Previously, Brown had been a producer for digital design projects, part of the art and technology boom of the 1990s, but relocating to Sleepy Hollow from Brooklyn, “the work no longer seemed meaningful enough.”
So Brown joined Riverkeeper in 2007 as director of communications, to work on its website and messaging, and stayed for seven years, before moving to Save the Sound, another environmental advocacy group, this one focused on Long Island Sound. During the first phase of her involvement with Riverkeeper, working to address the under-investments in sewage infrastructure that were leading to major pollution in the Hudson became her focus and passion.
This problem was significantly addressed by the Sewage Right to Know Law, passed in 2013 – “a real game-changer”– and the New York State Clean Water Infrastructure Act, passed in 2015, which is on track to hand out some $2.5 billion in grants over five years, to fund upgrades to sewage collection and treatment.
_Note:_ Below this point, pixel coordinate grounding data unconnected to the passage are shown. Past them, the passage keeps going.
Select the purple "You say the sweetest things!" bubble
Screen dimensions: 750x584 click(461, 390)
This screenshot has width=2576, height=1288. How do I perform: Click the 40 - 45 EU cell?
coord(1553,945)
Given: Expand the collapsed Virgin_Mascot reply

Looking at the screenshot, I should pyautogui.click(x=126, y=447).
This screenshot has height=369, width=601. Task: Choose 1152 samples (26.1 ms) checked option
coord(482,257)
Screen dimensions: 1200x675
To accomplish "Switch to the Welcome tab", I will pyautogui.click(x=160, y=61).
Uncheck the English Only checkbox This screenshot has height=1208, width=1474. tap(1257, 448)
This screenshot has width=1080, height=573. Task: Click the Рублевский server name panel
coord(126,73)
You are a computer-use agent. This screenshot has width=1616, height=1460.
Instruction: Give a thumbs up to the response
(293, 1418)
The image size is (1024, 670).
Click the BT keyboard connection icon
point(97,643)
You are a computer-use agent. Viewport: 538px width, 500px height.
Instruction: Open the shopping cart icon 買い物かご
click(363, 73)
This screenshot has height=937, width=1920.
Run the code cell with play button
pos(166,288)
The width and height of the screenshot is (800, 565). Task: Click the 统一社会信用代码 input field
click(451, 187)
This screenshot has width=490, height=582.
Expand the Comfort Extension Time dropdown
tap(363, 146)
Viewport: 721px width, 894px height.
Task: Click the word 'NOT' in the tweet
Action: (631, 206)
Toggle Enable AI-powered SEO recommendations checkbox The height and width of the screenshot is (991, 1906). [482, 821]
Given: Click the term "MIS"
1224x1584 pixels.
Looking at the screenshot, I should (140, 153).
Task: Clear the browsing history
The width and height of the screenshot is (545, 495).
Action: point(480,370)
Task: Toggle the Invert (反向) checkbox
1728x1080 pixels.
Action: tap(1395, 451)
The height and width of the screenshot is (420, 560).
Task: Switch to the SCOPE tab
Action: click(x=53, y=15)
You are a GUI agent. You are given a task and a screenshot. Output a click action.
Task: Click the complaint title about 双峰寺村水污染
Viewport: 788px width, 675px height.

With important change taking place, she moved on to Save the Sound, again to work on water quality and a focus on science-driven advocacy.
Now Brown returns to the Hudson at a vital moment in climate change, with a different, larger, and more urgent agenda. Among the high priorities of her leadership role will be the switch from dirty to clean energy sources, and a push for ecological restoration programs, using nature-based infrastructure to combat flooding. “We need to increase river connectivity and absorption capacity and convert more of the river borders to living shorelines, replacing walls with wetlands, changing hard surfaces to pervious ones, putting in trees and buffer areas, holding the water in place instead of inundating our storm water and sewer systems.”
As Hudson Riverkeeper president, Brown will also serve on the leadership council for the Waterkeepers Alliance, a 350-member organization of water activists around the world, of which the Hudson Riverkeeper was the first member, soon joined by the Long Island Sound Keeper and the Hackensack Riverkeeper.
Brown sees a growth opportunity here: “We can be partnering with people in the community and other organizations, providing our expertise to help projects get off the ground. We need to take advantage of the new awareness of climate change. This moment is a real opportunity to get beyond politics, to work for climate actions and solutions. It’s a big territory and we can’t do all of it. I’d like Riverkeeper to move into being a source of resources and knowledge, to be in partnership with like-minded people sharing the same problems.”
When asked what would be the best and worst aspects of the job ahead, Brown cites the same thing: climate change. “What’s bad about now is that the impact has begun, and it’s complicated and cascading. We need to do more and faster to meet the changes now. That’s stressful and concerning, but at the same time these events – more storms, rising sea levels, higher temperatures – make it easier to recognize and talk about what needs to be done.”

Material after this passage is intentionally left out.